== Segment start ==

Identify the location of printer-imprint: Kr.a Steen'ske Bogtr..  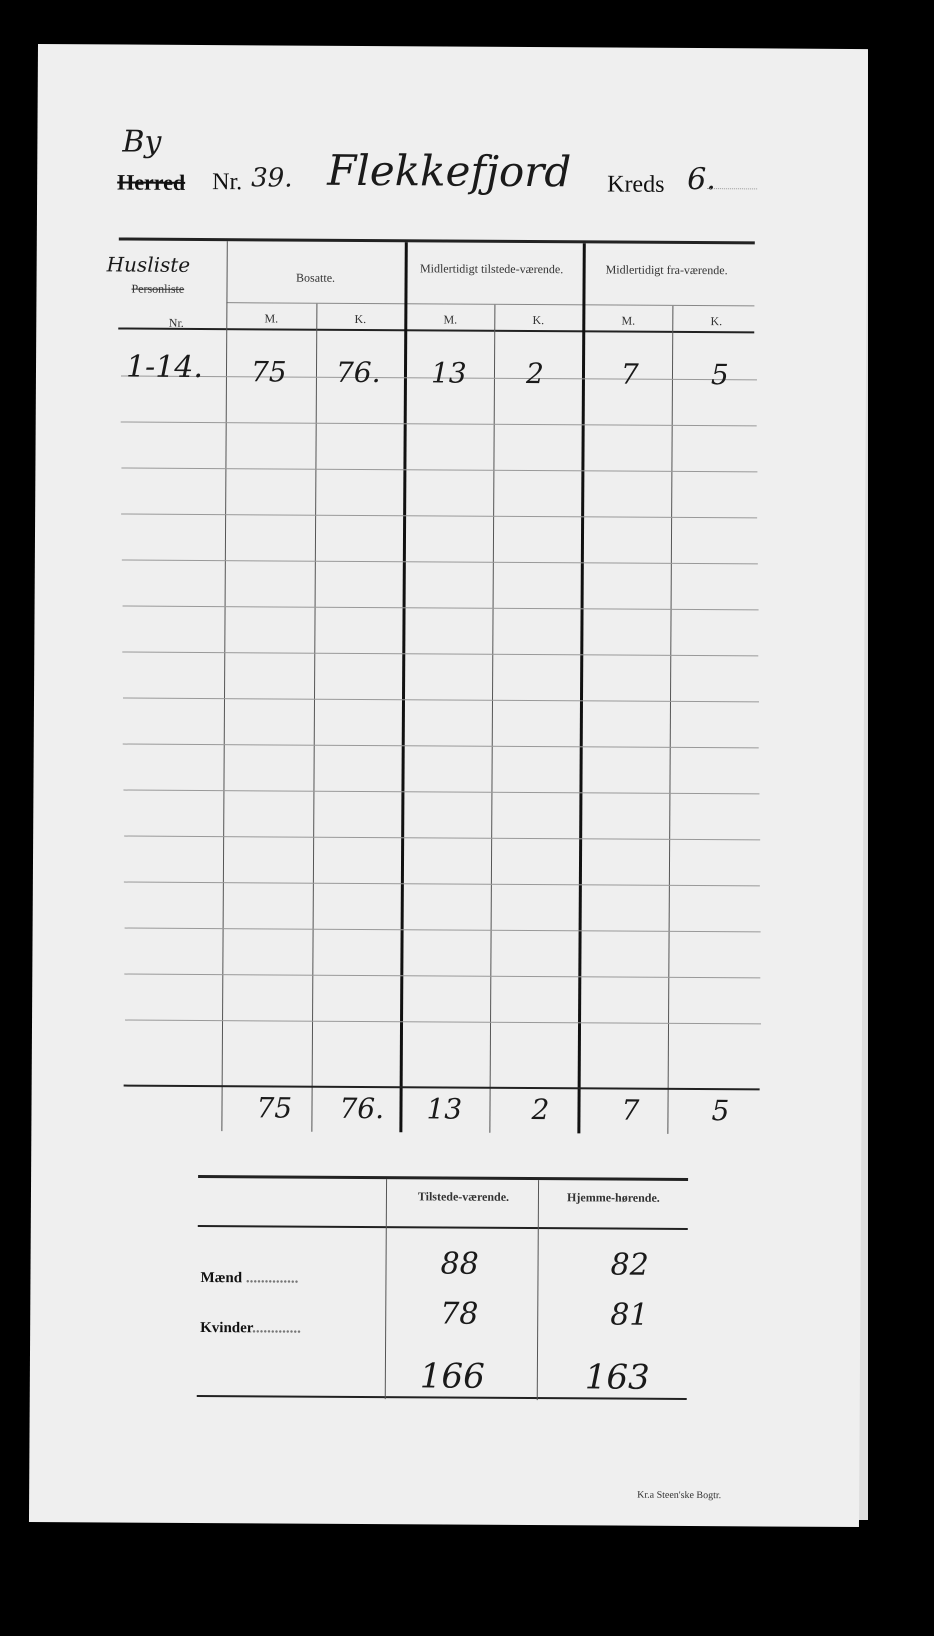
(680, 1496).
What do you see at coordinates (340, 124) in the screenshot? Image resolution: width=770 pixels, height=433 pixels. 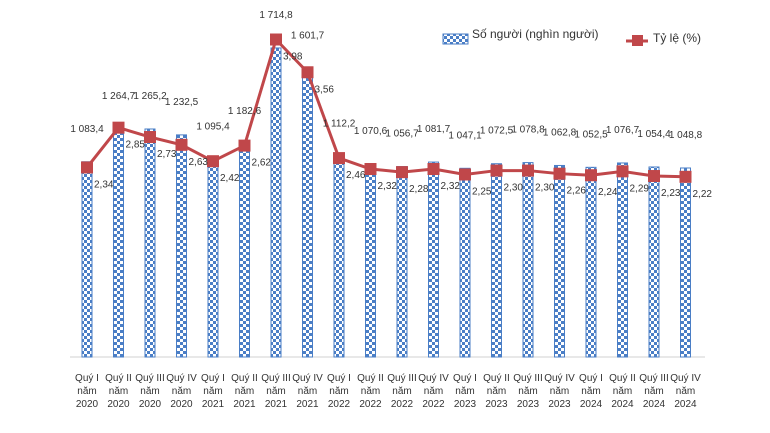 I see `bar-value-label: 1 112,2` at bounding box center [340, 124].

== Segment end ==
== Segment start ==

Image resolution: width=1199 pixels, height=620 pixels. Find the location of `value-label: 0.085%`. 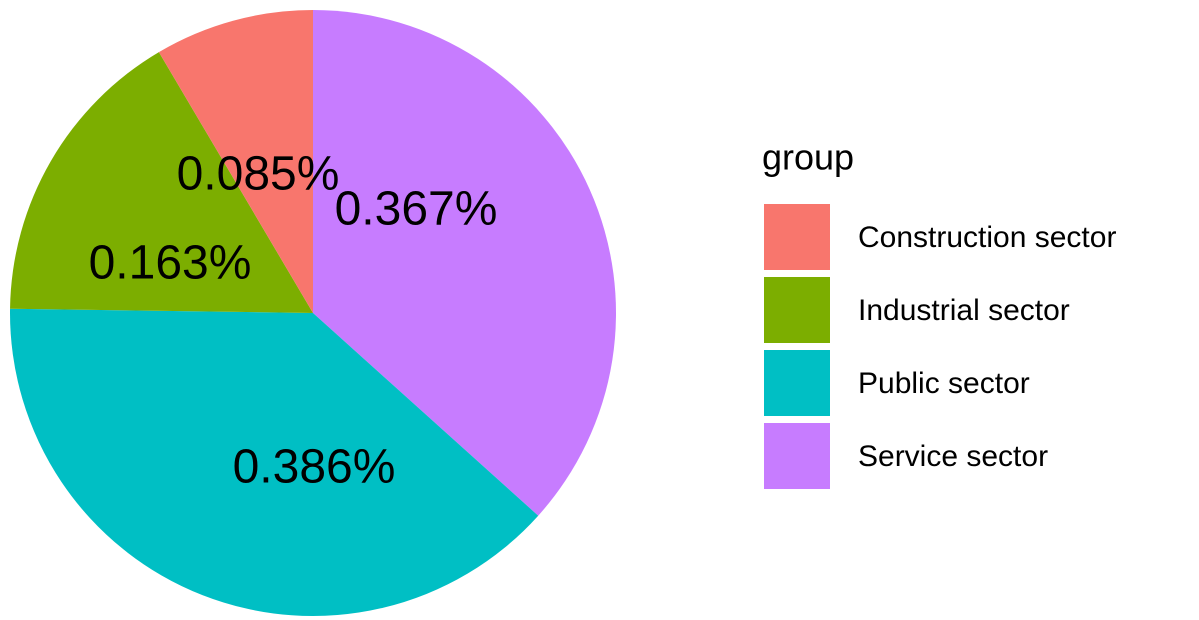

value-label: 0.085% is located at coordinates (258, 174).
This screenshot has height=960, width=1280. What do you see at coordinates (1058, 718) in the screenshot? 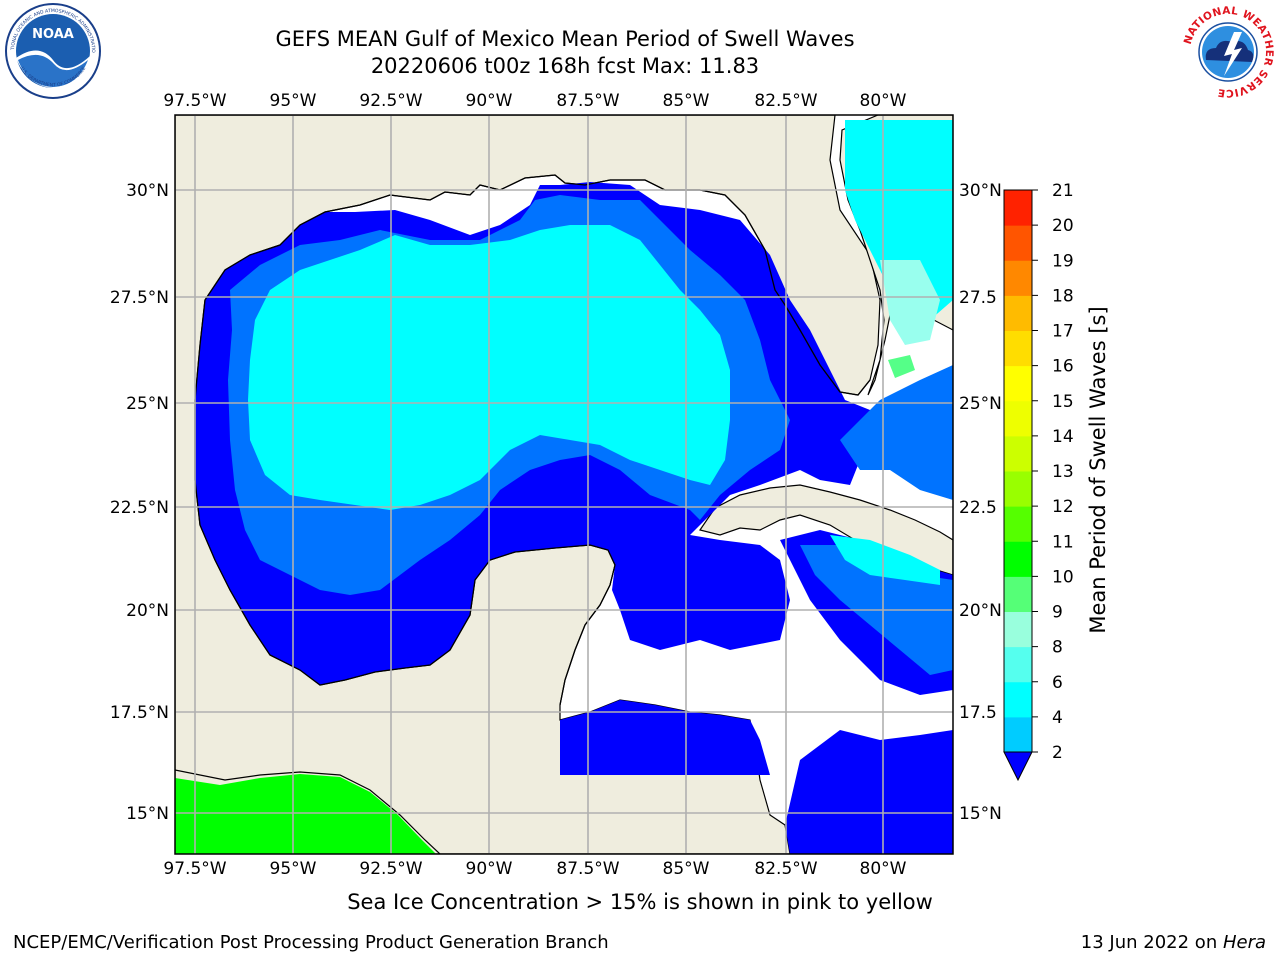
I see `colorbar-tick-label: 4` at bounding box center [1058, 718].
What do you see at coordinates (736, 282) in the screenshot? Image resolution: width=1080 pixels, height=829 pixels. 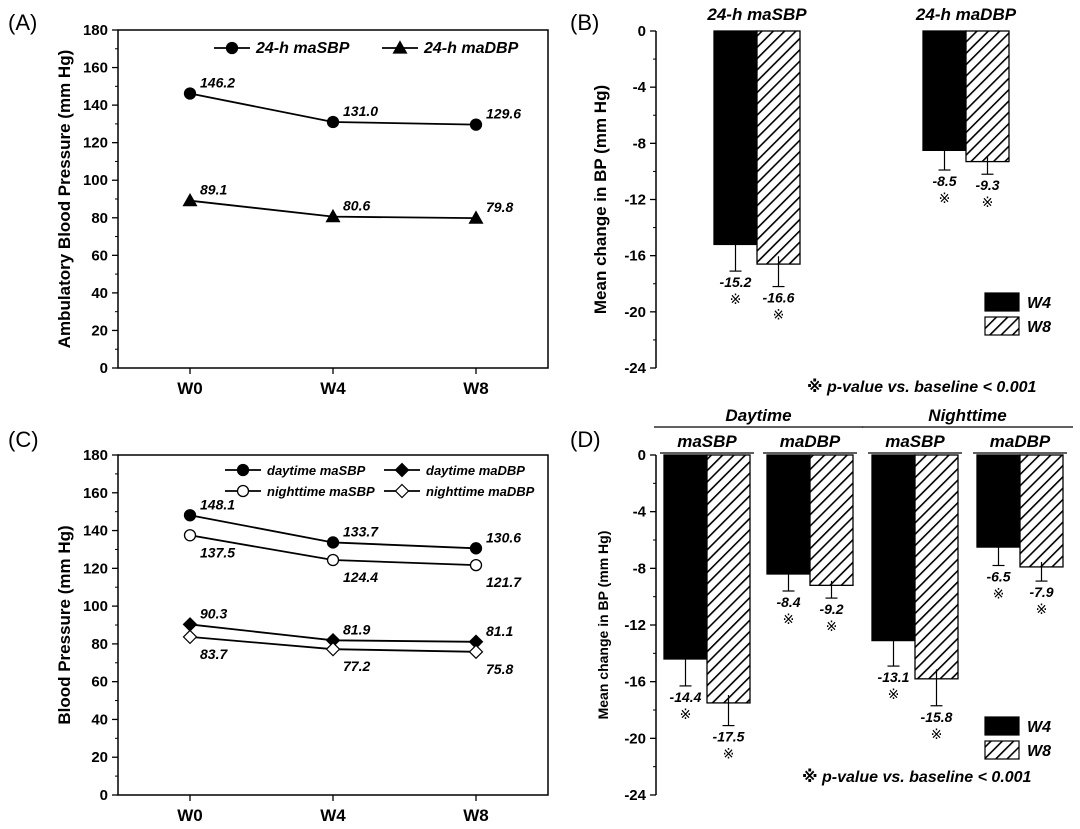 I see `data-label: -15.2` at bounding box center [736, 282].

== Segment end ==

§ EXERCISE DETAILS:
List the items between the line containing "This screenshot has" and the line containing "center [1058, 718].", inclusive, as a numbered list, omitting blank lines. Leave the pictures out of your answer.

§ TASK SOLUTION:
1. This screenshot has height=960, width=1280. What do you see at coordinates (1058, 718) in the screenshot? 
2. I see `colorbar-tick-label: 4` at bounding box center [1058, 718].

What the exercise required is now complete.